Why HSF’s Hessian2 Serialization Fails with Java 9 Immutable Collections (Set.of)
When an HSF service receives a parameter created with Java 9's immutable collection factories such as Set.of(), the default Hessian2 serializer drops the collection elements, causing a NullArray InvalidObjectException and resulting in a SERVER_SERIALIZE_ERROR on the server side, which can be avoided by using mutable collections or a compatible serializer.
Problem
When calling an HSF service with a parameter created by Set.of() (Java 9 immutable collection), the server throws a serialization error.
Error messages
com.taobao.hsf.exception.HSFException: SERVER_SERIALIZE_ERROR
error message : [] Error log: Deserialize request error on provider side. Please make sure the arguments of request are serializable and your dependency is latestRoot cause
HSF uses Hessian2 as the default serializer. Hessian2 supports Java's writeReplace and readResolve methods but does not invoke custom writeObject / readObject. Java 9 immutable collections implement serialization via writeReplace that returns a java.util.CollSer object whose array field is transient. Hessian2 serializes only non‑transient fields, so the array (the actual elements) is omitted.
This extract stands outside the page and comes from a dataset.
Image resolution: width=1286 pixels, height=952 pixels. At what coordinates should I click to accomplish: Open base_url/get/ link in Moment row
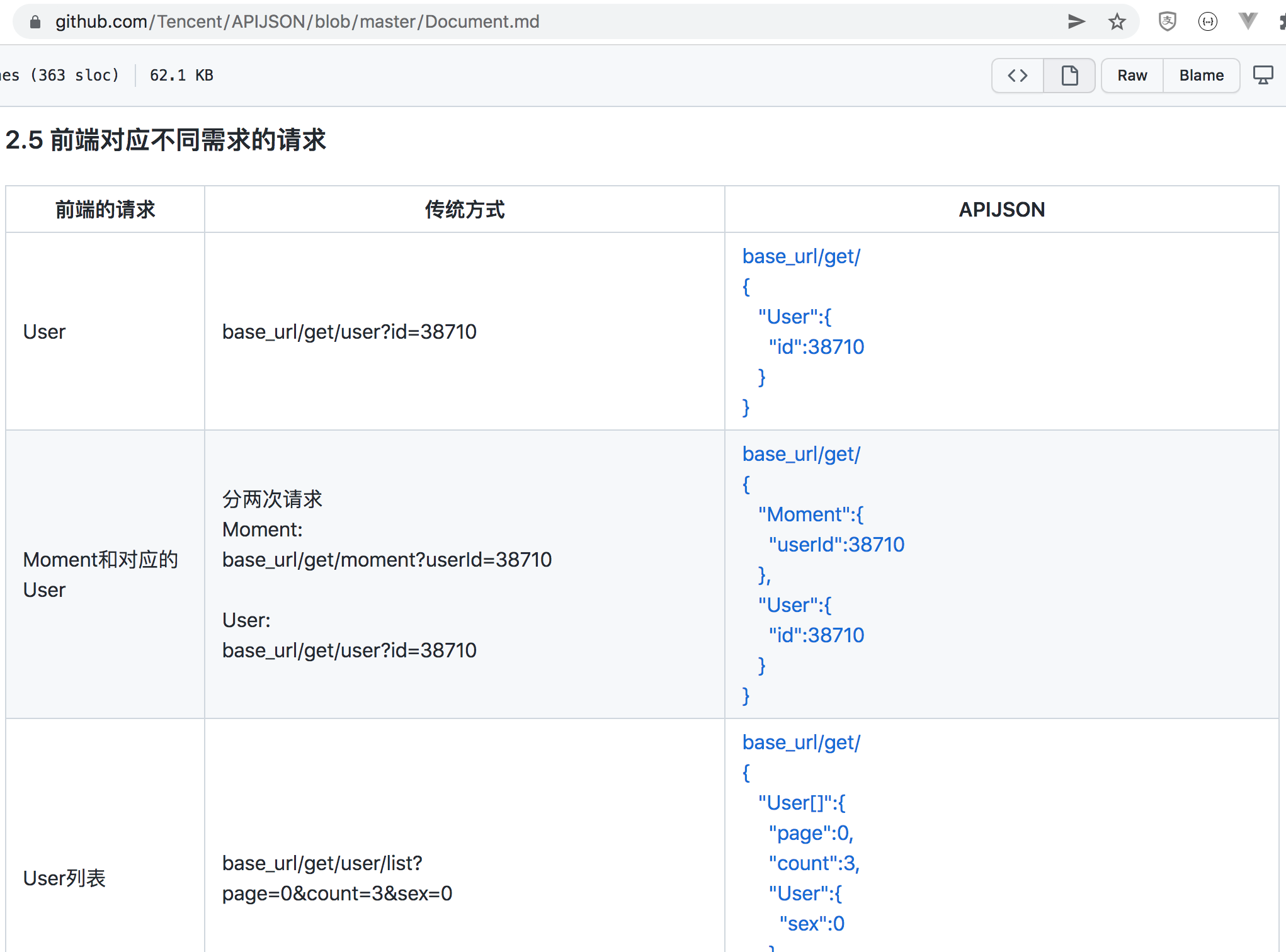[801, 454]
During deserialization CollSer.readResolve() sees a null array and throws InvalidObjectException: null array, which propagates as the HSF error above.
Key classes
java.util.ImmutableCollections$List12(example of an immutable list) java.util.CollSer – the proxy class used by immutable collections WriteReplaceSerializer – HSF serializer that calls
writeReplace UnsafeSerializer– HSF serializer for custom types
Serialization flow
HSF selects a serializer (Hessian2Serializer → Hessian2Output → SerializerFactory).
For a custom object ( TestParam) it writes the class definition, field names, then the field values.
The field idList holds a List.of(1001,2002). Its writeReplace returns a CollSer with tag=1 and a transient array.
Hessian2 writes only tag, dropping the array.
During deserialization, CollSer.readResolve() attempts to rebuild the list from the missing array and throws InvalidObjectException.
Work‑around
Replace immutable collections with mutable ones (e.g., new HashSet<>()) before passing them to HSF, or use a serializer that fully supports Java’s default serialization.
Additional notes
Guava’s ImmutableList/Set/Map and pre‑Java‑9 Collections.unmodifiableXXX() work with HSF Hessian2 because they do not rely on the transient array field.
Test environment: JDK 11, HSF 3.1.29‑fix‑1‑global, Guava 33.0.0‑jre.